__TASK TO COMPLETE__.
Copy out the records below word for word, starting at the first line and ending at the line that contains "Action: click(397, 356)".
>> Begin PROVIDED DATA
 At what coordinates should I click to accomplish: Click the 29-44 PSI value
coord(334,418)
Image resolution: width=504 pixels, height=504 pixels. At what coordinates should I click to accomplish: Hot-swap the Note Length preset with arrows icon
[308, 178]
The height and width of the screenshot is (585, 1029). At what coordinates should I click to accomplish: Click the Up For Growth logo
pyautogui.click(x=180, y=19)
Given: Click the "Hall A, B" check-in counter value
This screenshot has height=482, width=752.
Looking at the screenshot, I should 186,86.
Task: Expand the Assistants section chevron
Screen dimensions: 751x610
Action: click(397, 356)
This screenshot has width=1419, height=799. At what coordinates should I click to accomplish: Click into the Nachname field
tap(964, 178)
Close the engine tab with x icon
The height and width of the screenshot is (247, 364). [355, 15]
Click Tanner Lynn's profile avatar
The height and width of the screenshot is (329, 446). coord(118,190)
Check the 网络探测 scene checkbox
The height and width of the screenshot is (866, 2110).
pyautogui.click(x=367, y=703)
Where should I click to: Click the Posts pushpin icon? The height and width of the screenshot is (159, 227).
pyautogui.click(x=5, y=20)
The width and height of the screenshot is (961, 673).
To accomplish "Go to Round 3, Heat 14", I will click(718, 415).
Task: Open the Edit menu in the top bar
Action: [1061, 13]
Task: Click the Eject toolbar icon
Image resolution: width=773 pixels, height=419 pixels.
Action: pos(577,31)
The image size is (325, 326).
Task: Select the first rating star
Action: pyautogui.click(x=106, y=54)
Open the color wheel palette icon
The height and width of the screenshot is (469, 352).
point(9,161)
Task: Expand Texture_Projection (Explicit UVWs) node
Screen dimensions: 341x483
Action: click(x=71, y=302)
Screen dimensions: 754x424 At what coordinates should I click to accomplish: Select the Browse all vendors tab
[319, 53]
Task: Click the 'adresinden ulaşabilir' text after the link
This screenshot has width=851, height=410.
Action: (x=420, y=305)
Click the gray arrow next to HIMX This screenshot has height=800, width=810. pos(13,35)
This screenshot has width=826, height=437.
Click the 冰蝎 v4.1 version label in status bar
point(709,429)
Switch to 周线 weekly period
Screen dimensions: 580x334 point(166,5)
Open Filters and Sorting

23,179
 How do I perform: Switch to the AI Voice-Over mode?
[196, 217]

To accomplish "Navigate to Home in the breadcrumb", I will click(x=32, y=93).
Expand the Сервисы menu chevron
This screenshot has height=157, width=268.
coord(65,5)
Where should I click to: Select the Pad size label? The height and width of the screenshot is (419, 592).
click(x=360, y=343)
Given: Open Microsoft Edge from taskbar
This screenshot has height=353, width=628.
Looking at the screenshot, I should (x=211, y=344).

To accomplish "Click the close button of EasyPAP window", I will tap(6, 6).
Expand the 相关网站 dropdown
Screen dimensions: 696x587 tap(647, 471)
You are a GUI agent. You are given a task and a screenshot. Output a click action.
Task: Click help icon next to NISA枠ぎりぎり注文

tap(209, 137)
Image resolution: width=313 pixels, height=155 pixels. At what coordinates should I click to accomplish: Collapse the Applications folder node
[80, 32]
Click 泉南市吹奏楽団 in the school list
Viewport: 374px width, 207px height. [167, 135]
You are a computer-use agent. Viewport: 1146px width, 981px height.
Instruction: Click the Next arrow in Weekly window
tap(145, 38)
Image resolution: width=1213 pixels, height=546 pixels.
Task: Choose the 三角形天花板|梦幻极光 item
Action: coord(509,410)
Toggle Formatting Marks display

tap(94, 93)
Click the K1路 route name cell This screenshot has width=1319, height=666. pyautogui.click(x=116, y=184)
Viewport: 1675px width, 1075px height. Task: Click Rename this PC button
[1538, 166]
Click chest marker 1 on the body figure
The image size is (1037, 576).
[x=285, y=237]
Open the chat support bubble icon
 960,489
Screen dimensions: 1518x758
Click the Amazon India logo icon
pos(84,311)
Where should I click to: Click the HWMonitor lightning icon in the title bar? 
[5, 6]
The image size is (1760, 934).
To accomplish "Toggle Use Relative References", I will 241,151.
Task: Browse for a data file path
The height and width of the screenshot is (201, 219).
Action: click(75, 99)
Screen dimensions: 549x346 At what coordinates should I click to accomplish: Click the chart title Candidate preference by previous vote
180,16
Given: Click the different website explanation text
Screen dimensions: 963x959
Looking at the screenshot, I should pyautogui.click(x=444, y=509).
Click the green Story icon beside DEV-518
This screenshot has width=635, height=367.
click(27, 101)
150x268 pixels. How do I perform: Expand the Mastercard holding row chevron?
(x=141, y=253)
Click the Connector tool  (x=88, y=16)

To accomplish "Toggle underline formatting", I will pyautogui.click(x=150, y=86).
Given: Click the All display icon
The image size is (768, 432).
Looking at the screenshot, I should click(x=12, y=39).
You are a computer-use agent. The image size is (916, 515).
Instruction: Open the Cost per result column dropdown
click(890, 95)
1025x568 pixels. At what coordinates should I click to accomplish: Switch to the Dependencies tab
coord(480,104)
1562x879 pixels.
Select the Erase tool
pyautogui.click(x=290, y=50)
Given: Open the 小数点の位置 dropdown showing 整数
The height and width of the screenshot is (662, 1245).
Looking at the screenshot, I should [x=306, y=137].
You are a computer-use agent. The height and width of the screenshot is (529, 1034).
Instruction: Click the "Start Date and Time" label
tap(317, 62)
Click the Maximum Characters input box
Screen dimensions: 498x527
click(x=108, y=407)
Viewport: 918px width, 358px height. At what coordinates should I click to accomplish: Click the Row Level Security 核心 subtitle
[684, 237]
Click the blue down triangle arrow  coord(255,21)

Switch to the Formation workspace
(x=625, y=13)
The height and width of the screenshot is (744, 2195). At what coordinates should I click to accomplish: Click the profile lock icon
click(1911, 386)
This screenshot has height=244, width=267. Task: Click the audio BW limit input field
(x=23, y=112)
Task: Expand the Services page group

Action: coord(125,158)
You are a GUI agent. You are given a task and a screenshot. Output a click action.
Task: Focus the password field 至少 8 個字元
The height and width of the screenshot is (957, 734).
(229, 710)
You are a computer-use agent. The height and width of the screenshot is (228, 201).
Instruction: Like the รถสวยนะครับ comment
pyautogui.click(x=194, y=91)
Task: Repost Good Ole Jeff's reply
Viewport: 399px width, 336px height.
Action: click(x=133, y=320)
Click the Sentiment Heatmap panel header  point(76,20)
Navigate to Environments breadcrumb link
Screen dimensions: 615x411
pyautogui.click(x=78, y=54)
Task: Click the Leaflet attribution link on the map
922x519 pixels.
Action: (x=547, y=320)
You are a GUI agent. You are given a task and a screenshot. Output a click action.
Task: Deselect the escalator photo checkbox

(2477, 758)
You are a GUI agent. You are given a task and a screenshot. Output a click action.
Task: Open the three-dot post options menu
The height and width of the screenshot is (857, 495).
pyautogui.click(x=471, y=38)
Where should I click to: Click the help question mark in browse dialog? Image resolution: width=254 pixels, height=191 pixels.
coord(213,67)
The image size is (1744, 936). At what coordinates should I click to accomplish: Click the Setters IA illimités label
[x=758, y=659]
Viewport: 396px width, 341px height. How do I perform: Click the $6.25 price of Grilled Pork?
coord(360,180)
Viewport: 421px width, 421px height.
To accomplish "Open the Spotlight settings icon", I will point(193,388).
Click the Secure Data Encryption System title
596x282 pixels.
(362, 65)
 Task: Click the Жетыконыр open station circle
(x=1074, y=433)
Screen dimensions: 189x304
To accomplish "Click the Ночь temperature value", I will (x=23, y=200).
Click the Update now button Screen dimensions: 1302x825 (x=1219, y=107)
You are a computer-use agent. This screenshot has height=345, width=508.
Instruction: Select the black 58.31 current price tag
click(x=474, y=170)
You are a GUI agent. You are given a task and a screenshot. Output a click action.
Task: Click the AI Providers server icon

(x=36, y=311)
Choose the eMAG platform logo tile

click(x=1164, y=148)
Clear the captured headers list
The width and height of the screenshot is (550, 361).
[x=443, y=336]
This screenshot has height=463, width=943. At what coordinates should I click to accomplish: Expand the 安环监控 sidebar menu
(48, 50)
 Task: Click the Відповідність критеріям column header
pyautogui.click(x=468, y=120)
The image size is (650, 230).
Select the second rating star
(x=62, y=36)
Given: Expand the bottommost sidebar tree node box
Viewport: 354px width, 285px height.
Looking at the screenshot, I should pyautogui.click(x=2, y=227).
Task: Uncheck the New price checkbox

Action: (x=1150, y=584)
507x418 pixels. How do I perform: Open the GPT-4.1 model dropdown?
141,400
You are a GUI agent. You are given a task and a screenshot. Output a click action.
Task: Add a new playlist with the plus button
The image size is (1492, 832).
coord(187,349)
>> End PROVIDED DATA
__TASK OUTPUT__.
 At what coordinates should I click to accomplish: Click the 29-44 PSI value
coord(334,418)
Image resolution: width=504 pixels, height=504 pixels. At what coordinates should I click to accomplish: Hot-swap the Note Length preset with arrows icon
[308, 178]
The height and width of the screenshot is (585, 1029). At what coordinates should I click to accomplish: Click the Up For Growth logo
pyautogui.click(x=180, y=19)
Given: Click the "Hall A, B" check-in counter value
This screenshot has height=482, width=752.
Looking at the screenshot, I should 186,86.
Task: Expand the Assistants section chevron
Screen dimensions: 751x610
Action: click(397, 356)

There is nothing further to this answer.